Dionizy ma za sobą tułaczkę po ulicach Szydłowca , nie radził sobie totalnie , pogryziony , osłabiony , wchodził wprost pod koła samochodów , nie umiał odnaleźć sie w ruchu ulicznym.
Niestety na 99 % został przywieziony z jakiejś okolicznej wsi i porzucony .
Zagubiony , nie dawał do siebie podejść , uciekał .
Na szczeście dzięki zaangażowaniu kilku osób , 19 lutego udało się mu pomóc i zabrać z ulicy , został awaryjnie zabezpieczony w kojcu , przebadany , wykastrowany .
Dzięki odwiedzaniu psiaków Dionizy szybko ponownie zaufał .i poznany jest jego na tyle ile się da jego charakter .

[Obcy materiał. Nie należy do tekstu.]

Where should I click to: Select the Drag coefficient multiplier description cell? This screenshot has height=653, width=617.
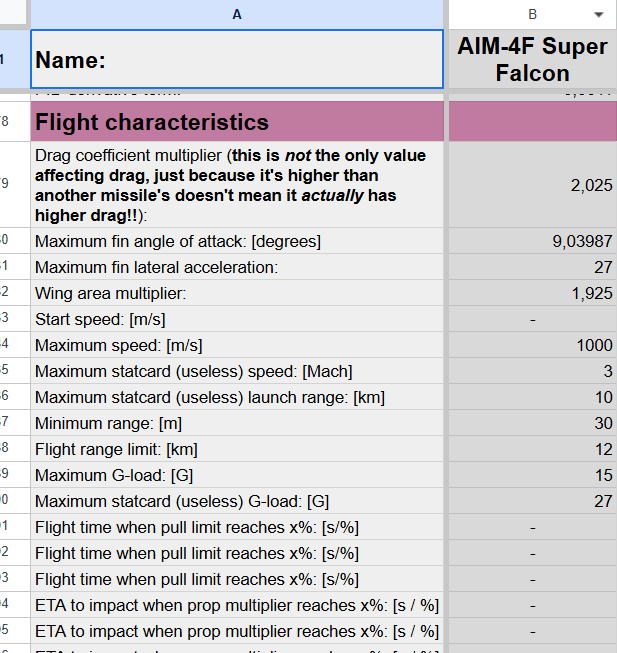tap(236, 185)
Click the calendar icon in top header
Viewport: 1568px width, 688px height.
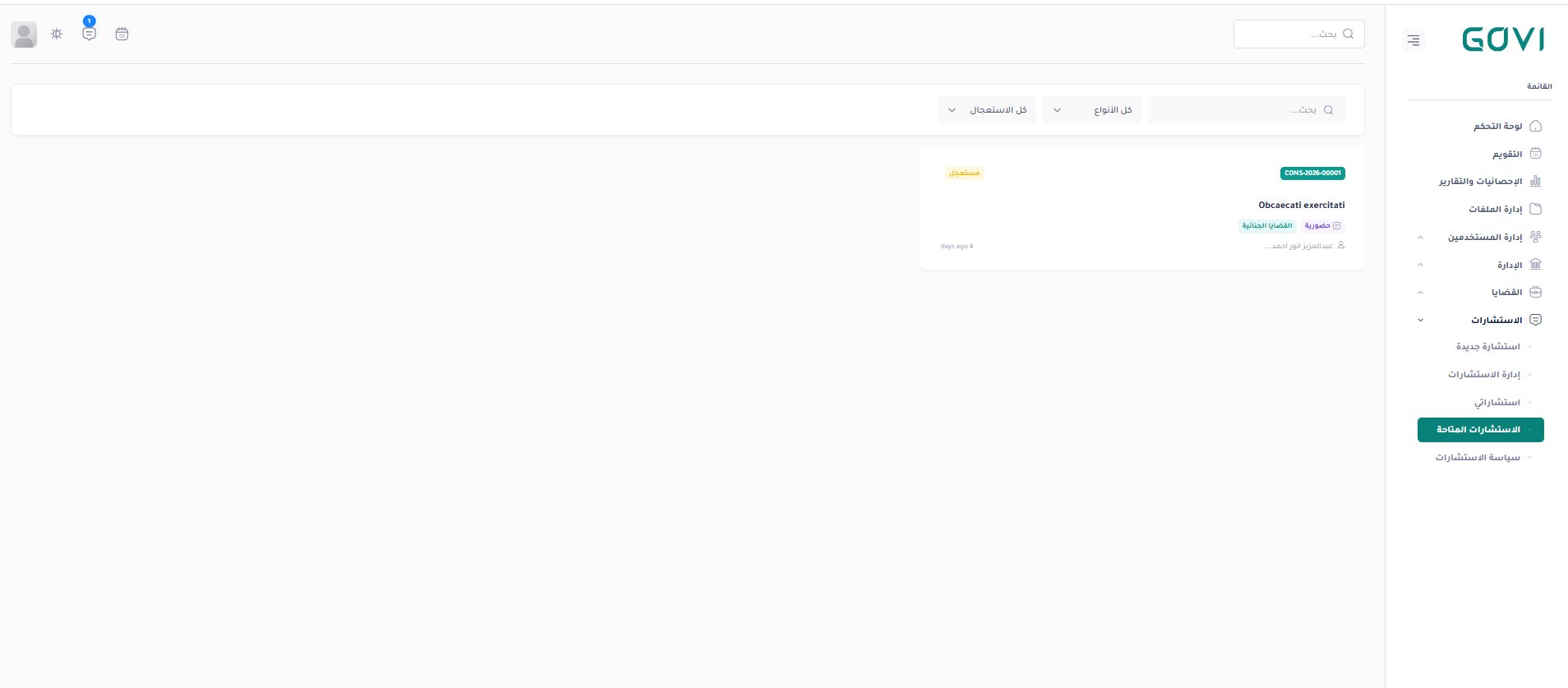(122, 35)
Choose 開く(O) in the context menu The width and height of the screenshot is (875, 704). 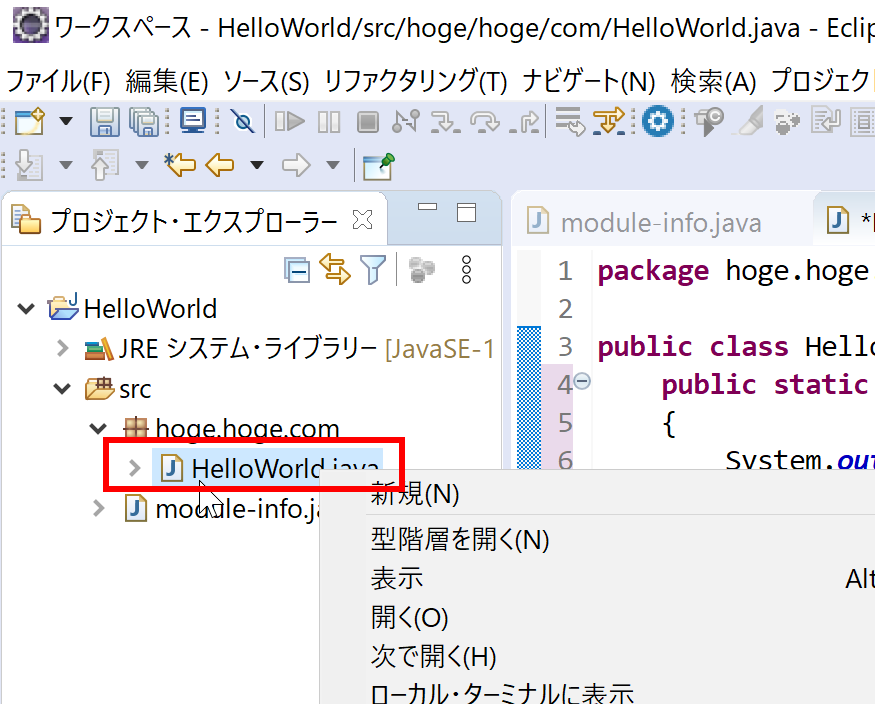tap(410, 618)
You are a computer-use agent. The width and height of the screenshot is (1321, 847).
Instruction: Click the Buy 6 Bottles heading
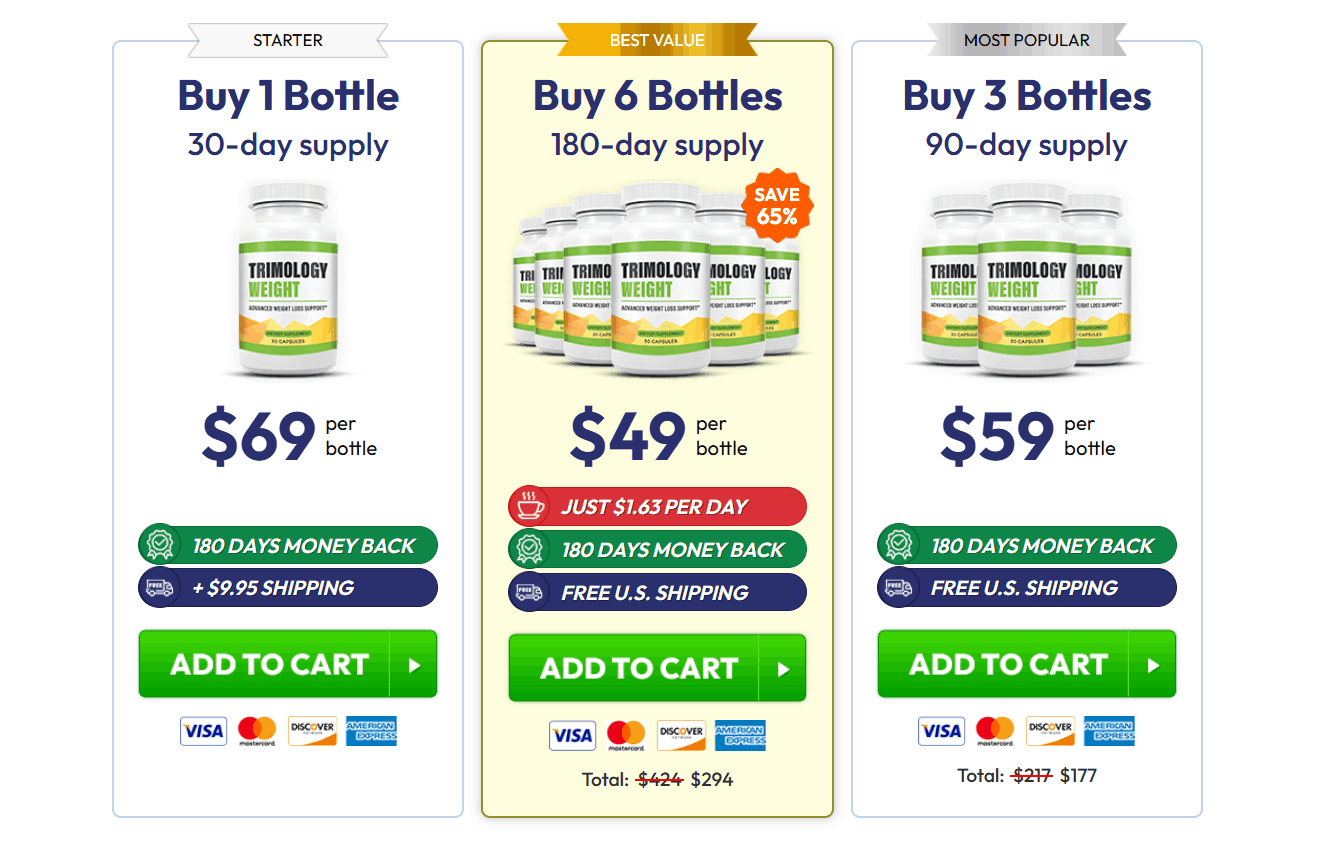pyautogui.click(x=657, y=96)
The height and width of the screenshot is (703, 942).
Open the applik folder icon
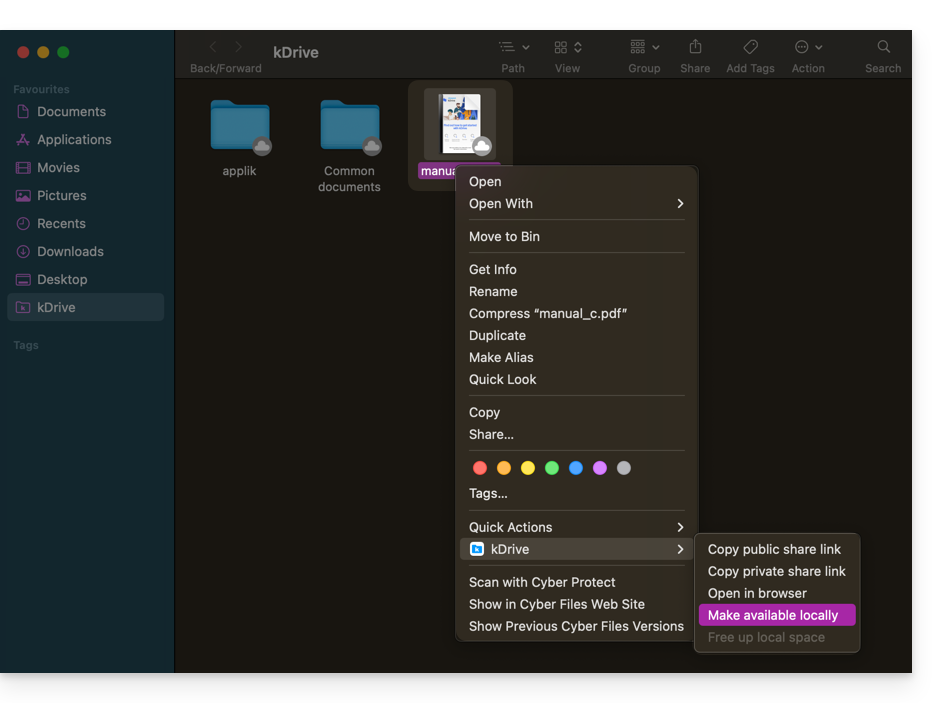pos(240,126)
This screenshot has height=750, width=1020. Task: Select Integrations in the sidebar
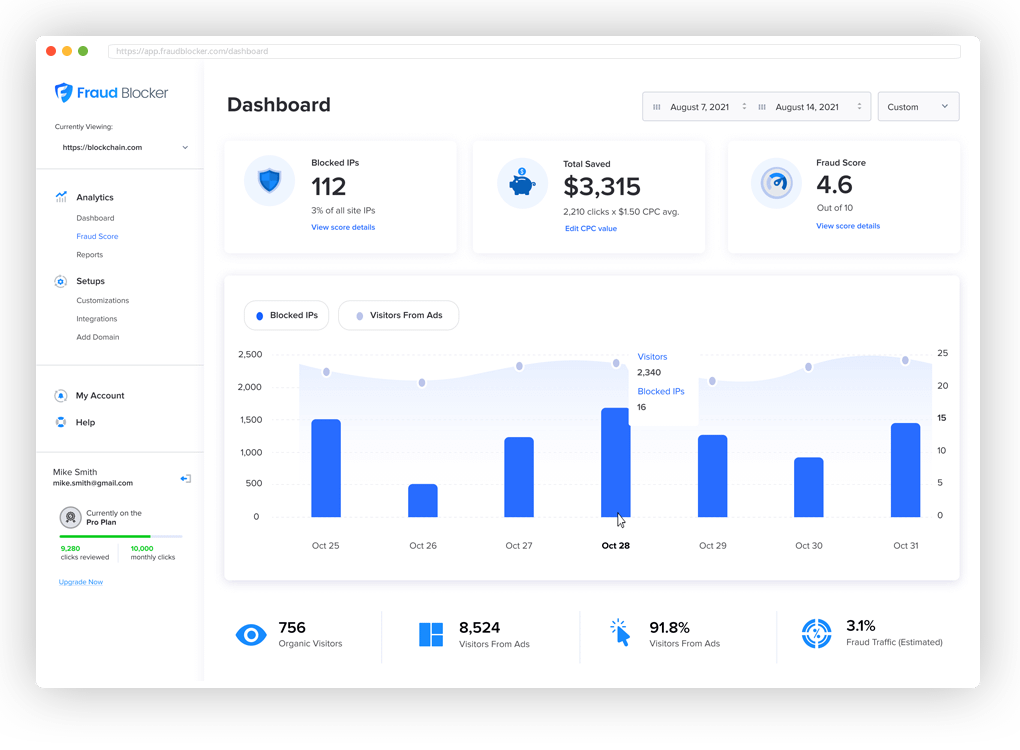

Początkowo był bardzo wystraszony , ale obecnie zaczyna się coraz bardziej cieszyć , co jest wielkim naszym sukcesem , że odzyskuje wiarę i radość psią .
Ciągle jest jeszcze nieśmiały i boi się gwałtownych ruchów , jednocześnie szuka oparcia w człowieku , przytula się , chce aby go głaskać , szuka kontaktu z człowiekiem , cieszy się na spacery -->> jest po prostu CUDNY . Taki duży poczciwy psiak .
TERAZ BARDZOO potrzebuje swojego fajnego człowieka , kogoś komu ten pies skradnie serce jak na.
A to WSPANIAŁY PIES !
Obecnie prawie całymi dniami siedzi za kratami i czeka .. na swoją szansę .
DIONIZY to wspaniały psiak , opanowany, uległy , zrównoważony .
Na spacerach spokojny , nie ciągnie .
Jak się cieszy to zabawnie bryka i podskakuje jak szczeniak .
Uwielbia suczki, zaczepia do zabawy .
Z uległymi, przyjacielskimi samcami też się dogada przy dobrym dobrym podejściu opiekuna .
Taka duży "cielaczek" , o pięknych , mądrych oczach , pies jest mega fajny , cud pies .
NIE NADAJE sie na psa czysto stróżującego . Ideałem aby był psem domowym , ale może też mieszkać na podwórku i SOLIDNA ocieplana buda , kiedy będzie miał zapewnione spacery , zabawy , kontakt z człowiekiem .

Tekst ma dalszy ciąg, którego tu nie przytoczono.